(Beginning of Dataset records)

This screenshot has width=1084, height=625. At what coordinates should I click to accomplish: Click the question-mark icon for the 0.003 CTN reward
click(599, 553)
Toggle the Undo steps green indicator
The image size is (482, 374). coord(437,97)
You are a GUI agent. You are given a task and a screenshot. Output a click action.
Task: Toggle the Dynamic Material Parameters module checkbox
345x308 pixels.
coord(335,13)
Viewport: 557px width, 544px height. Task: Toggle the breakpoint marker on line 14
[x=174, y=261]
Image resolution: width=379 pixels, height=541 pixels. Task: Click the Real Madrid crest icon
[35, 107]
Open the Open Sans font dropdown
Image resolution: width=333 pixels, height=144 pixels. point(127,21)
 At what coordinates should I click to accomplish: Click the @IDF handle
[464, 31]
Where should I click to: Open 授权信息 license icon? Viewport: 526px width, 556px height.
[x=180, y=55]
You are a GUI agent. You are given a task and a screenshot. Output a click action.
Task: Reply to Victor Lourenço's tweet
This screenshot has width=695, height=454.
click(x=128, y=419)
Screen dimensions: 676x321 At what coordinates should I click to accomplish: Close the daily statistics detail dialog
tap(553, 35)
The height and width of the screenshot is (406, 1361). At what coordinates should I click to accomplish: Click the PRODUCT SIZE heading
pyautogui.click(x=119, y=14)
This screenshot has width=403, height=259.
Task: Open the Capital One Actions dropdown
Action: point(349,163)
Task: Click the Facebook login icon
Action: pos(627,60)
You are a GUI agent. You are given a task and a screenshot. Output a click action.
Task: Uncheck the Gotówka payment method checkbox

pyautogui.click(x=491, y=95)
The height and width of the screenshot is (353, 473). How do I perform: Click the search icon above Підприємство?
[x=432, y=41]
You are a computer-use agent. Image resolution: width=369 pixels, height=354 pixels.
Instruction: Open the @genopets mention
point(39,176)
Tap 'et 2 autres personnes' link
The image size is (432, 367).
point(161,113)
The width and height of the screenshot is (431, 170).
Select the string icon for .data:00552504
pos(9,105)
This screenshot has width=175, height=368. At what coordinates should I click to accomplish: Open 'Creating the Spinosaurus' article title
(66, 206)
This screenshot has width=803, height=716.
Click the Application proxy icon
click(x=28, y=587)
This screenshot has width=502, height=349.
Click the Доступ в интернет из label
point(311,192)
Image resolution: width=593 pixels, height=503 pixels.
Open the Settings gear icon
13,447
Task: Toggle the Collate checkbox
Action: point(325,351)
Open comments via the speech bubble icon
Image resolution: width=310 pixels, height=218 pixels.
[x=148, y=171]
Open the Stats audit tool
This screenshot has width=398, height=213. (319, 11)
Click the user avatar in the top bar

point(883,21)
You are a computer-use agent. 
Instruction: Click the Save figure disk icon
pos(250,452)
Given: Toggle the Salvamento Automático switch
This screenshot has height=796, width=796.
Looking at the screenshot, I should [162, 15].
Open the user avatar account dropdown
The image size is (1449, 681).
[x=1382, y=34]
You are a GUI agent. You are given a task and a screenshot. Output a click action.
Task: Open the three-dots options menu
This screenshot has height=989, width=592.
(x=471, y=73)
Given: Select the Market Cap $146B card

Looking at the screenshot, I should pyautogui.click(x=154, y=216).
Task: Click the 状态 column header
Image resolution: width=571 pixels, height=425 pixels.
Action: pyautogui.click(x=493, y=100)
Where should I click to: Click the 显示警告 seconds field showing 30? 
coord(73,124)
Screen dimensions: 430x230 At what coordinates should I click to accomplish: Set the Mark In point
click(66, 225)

(End of Dataset records)

**Exercise goal**
Your answer must be the full set of records above, reproduced exactly.

**Response**
This screenshot has width=1084, height=625. At what coordinates should I click to accomplish: Click the question-mark icon for the 0.003 CTN reward
click(599, 553)
Toggle the Undo steps green indicator
The image size is (482, 374). coord(437,97)
You are a GUI agent. You are given a task and a screenshot. Output a click action.
Task: Toggle the Dynamic Material Parameters module checkbox
345x308 pixels.
coord(335,13)
Viewport: 557px width, 544px height. Task: Toggle the breakpoint marker on line 14
[x=174, y=261]
Image resolution: width=379 pixels, height=541 pixels. Task: Click the Real Madrid crest icon
[35, 107]
Open the Open Sans font dropdown
Image resolution: width=333 pixels, height=144 pixels. point(127,21)
 At what coordinates should I click to accomplish: Click the @IDF handle
[464, 31]
Where should I click to: Open 授权信息 license icon? Viewport: 526px width, 556px height.
[x=180, y=55]
You are a GUI agent. You are given a task and a screenshot. Output a click action.
Task: Reply to Victor Lourenço's tweet
This screenshot has width=695, height=454.
click(x=128, y=419)
Screen dimensions: 676x321 At what coordinates should I click to accomplish: Close the daily statistics detail dialog
tap(553, 35)
The height and width of the screenshot is (406, 1361). At what coordinates should I click to accomplish: Click the PRODUCT SIZE heading
pyautogui.click(x=119, y=14)
This screenshot has width=403, height=259.
Task: Open the Capital One Actions dropdown
Action: point(349,163)
Task: Click the Facebook login icon
Action: pos(627,60)
You are a GUI agent. You are given a task and a screenshot. Output a click action.
Task: Uncheck the Gotówka payment method checkbox

pyautogui.click(x=491, y=95)
The height and width of the screenshot is (353, 473). How do I perform: Click the search icon above Підприємство?
[x=432, y=41]
You are a computer-use agent. Image resolution: width=369 pixels, height=354 pixels.
Instruction: Open the @genopets mention
point(39,176)
Tap 'et 2 autres personnes' link
The image size is (432, 367).
point(161,113)
The width and height of the screenshot is (431, 170).
Select the string icon for .data:00552504
pos(9,105)
This screenshot has width=175, height=368. At what coordinates should I click to accomplish: Open 'Creating the Spinosaurus' article title
(66, 206)
This screenshot has width=803, height=716.
Click the Application proxy icon
click(x=28, y=587)
This screenshot has width=502, height=349.
Click the Доступ в интернет из label
point(311,192)
Image resolution: width=593 pixels, height=503 pixels.
Open the Settings gear icon
13,447
Task: Toggle the Collate checkbox
Action: point(325,351)
Open comments via the speech bubble icon
Image resolution: width=310 pixels, height=218 pixels.
[x=148, y=171]
Open the Stats audit tool
This screenshot has width=398, height=213. (319, 11)
Click the user avatar in the top bar

point(883,21)
You are a computer-use agent. 
Instruction: Click the Save figure disk icon
pos(250,452)
Given: Toggle the Salvamento Automático switch
This screenshot has height=796, width=796.
Looking at the screenshot, I should [162, 15].
Open the user avatar account dropdown
The image size is (1449, 681).
[x=1382, y=34]
You are a GUI agent. You are given a task and a screenshot. Output a click action.
Task: Open the three-dots options menu
This screenshot has height=989, width=592.
(x=471, y=73)
Given: Select the Market Cap $146B card

Looking at the screenshot, I should pyautogui.click(x=154, y=216).
Task: Click the 状态 column header
Image resolution: width=571 pixels, height=425 pixels.
Action: pyautogui.click(x=493, y=100)
Where should I click to: Click the 显示警告 seconds field showing 30? 
coord(73,124)
Screen dimensions: 430x230 At what coordinates should I click to accomplish: Set the Mark In point
click(66, 225)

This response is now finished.